To enhance domestic revenue collection, the Ministry of Finance and National Planning in Zambia has proposed mid-year tax changes for the current fiscal year. These changes are detailed in the Customs and Excise (Amendment) Act 2025 and the Income Tax (Amendment) Act 2025, both of which were enacted by the Zambian Parliament on 19 August 2025.
In addition, the Supreme Court of Zambia recently delivered a landmark judgment on transfer pricing in the case of Zambia Revenue Authority v. Nestlé Zambia Limited (Appeal No. 03/2021).
This article highlights the impact of this judgment and outlines changes related to betting services, withholding tax on government securities, the newly introduced minimum alternative tax (MAT).
Betting services
A new excise duty of 10% has been introduced on both online and brick-and-mortar betting activities, such as casino games and lotteries.
Similarly, service providers, including those offering betting services, are now required to maintain detailed records of transactions and submit monthly returns to the Commissioner General. This is aimed at improving compliance and ensuring accurate tax reporting.
Withholding tax on government securities
Withholding tax on interest for treasury bills and government bonds issued by the Bank of Zambia (BOZ) has been increased from 15% to 20%. This increase applies to both treasury bills and government bonds. The increase will result in a decrease in the amount of interest paid to holders of these securities. BOZ will now deduct 20% from all interest payments made to subscribers of government securities.
Minimum alternative tax
A new MAT has been introduced at a rate of 1% on the total turnover of a person or partnership. The MAT aims to broaden the tax base and combat tax avoidance. It is applicable in addition to the maximum tax rate on income, but the MAT amount can be used as a credit against the income tax liability for the current year. However, this credit cannot be carried forward beyond five subsequent charge years. Additionally, entities that currently pay presumptive or turnover tax are exempt from MAT.

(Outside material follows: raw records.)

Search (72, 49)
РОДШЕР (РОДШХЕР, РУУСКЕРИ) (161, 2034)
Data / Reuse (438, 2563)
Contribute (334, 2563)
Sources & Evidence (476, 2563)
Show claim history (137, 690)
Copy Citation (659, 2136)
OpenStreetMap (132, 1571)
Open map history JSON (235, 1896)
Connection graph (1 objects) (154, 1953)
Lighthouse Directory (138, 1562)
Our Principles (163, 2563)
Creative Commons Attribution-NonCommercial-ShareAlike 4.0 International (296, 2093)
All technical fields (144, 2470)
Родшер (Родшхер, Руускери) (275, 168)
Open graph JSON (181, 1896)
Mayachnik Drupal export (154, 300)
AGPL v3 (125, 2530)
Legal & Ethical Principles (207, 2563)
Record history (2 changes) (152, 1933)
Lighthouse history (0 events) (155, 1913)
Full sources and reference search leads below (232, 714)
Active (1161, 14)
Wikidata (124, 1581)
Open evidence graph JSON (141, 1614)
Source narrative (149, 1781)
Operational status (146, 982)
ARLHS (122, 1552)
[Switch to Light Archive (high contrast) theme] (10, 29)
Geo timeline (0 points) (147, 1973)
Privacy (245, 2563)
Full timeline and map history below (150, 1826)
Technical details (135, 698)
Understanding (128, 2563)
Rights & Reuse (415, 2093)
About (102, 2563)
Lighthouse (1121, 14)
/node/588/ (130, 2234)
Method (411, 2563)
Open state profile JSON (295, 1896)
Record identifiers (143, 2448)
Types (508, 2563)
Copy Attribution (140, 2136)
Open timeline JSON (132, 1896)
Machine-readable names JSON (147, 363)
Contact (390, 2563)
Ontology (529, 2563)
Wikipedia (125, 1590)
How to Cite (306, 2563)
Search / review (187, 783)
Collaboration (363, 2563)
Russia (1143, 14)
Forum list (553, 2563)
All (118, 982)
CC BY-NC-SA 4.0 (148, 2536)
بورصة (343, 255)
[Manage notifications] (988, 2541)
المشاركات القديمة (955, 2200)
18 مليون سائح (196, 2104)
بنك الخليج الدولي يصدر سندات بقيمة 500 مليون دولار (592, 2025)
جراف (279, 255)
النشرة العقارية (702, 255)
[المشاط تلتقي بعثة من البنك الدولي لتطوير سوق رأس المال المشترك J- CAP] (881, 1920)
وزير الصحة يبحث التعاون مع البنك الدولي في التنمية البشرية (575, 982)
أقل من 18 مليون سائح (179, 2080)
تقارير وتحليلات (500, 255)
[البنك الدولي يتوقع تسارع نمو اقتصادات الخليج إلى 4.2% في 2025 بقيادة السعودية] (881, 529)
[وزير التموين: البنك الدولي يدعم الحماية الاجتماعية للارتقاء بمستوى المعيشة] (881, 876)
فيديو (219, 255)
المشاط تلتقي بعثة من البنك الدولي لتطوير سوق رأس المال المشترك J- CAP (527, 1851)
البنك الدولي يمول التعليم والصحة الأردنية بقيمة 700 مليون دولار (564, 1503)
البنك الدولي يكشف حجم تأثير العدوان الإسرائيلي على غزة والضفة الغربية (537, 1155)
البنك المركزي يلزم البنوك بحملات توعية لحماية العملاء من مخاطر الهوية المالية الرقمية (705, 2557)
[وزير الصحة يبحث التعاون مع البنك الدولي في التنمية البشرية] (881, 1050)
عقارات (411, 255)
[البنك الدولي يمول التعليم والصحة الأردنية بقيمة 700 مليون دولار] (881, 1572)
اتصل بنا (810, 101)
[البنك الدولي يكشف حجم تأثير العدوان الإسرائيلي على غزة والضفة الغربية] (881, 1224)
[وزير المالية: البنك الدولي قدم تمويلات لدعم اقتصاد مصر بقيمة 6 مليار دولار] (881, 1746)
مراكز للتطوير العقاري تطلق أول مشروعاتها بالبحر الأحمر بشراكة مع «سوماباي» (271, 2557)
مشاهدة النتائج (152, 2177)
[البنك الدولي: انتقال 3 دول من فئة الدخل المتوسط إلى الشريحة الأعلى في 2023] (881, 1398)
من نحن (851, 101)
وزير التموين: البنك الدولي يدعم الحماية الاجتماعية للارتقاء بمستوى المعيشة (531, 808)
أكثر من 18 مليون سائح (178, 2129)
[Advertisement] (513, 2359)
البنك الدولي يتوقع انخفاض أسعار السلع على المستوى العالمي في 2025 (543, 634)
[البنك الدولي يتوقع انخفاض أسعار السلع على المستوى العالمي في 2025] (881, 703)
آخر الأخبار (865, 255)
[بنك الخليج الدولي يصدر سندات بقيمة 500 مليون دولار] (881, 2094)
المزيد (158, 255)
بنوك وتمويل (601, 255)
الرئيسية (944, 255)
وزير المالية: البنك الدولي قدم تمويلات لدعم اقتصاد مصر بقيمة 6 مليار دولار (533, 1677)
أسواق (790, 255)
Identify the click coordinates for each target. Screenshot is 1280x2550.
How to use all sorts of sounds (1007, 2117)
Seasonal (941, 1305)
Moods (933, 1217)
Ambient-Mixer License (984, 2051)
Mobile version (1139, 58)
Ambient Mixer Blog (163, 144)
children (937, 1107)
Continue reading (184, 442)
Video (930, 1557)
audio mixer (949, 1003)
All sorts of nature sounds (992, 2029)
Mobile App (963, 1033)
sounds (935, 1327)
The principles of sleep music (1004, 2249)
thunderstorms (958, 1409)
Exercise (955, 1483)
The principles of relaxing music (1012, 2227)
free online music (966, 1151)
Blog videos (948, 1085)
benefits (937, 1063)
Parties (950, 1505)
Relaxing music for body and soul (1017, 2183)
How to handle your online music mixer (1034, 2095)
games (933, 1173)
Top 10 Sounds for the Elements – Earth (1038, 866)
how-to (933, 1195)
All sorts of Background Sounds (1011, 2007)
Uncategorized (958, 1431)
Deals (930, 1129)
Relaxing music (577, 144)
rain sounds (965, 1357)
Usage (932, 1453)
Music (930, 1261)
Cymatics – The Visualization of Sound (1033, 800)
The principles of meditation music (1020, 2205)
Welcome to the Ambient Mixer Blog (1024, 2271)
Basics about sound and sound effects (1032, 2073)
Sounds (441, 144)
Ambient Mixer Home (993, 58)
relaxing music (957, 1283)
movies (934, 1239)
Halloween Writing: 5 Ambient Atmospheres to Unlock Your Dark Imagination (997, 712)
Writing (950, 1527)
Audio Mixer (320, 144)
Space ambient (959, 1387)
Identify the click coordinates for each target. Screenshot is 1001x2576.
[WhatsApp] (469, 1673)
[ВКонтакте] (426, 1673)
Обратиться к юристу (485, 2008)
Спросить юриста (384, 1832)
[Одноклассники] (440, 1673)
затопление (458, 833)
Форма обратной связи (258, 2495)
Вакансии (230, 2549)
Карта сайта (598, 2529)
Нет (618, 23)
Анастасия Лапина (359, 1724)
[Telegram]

The Supreme Court’s decision on transfer pricing
The Supreme Court of Zambia considered an appeal in which Nestlé Zambia Ltd (Nestlé Zambia) challenged a tax assessment of ZMW 13.86 million (approximately USD 573 000) raised by the Zambia Revenue Authority (ZRA) following an audit of the company’s first five years (2010-2014) of operation, during which it reported continuous losses.
The ZRA’s assessment was based on findings that Nestlé Zambia had engaged in a significant volume of transactions with related entities, which it alleged were structured to artificially shift profits out of Zambia and that Nestlé Zambia was thinly capitalised, with a disproportionate debt-to-equity ratio below the recommended 10% threshold.
In upholding the assessment, the Supreme Court held that a tax assessment issued by the ZRA is presumed to be valid and accurate, and that the burden of proving otherwise rests with the taxpayer.
The Court further confirmed that taxpayers may aggregate transactions for benchmarking purposes in transfer pricing analyses where such transactions are economically linked. It also affirmed that the ZRA is entitled to require the production of any documents considered necessary for the purposes of an audit, and may rely on foreign comparables in benchmarking, provided appropriate adjustments are made to reflect the Zambian context.
Conclusion
The implication for businesses is that taxpayers would need to set up excise modules to capture betting transactions and generate monthly returns. Lenders and investors should review financing documents to determine whether ‘gross-up’ clauses account for the 5-point WHT increase. Corporates with thin taxable profits must overlay a 1 % turnover floor when forecasting effective tax rates and budgeting provisional payments.
In addition, the Supreme Court’s decision underscores the importance of robust transfer pricing policies and documentation, as tax assessments issued by the ZRA are presumed valid unless successfully challenged. The Supreme Court’s decision also highlights that taxpayers cannot rely on the absence of local comparables to avoid scrutiny and further that thin capitalisation may attract additional attention from the tax authority when assessing intergroup transactions and financing arrangements.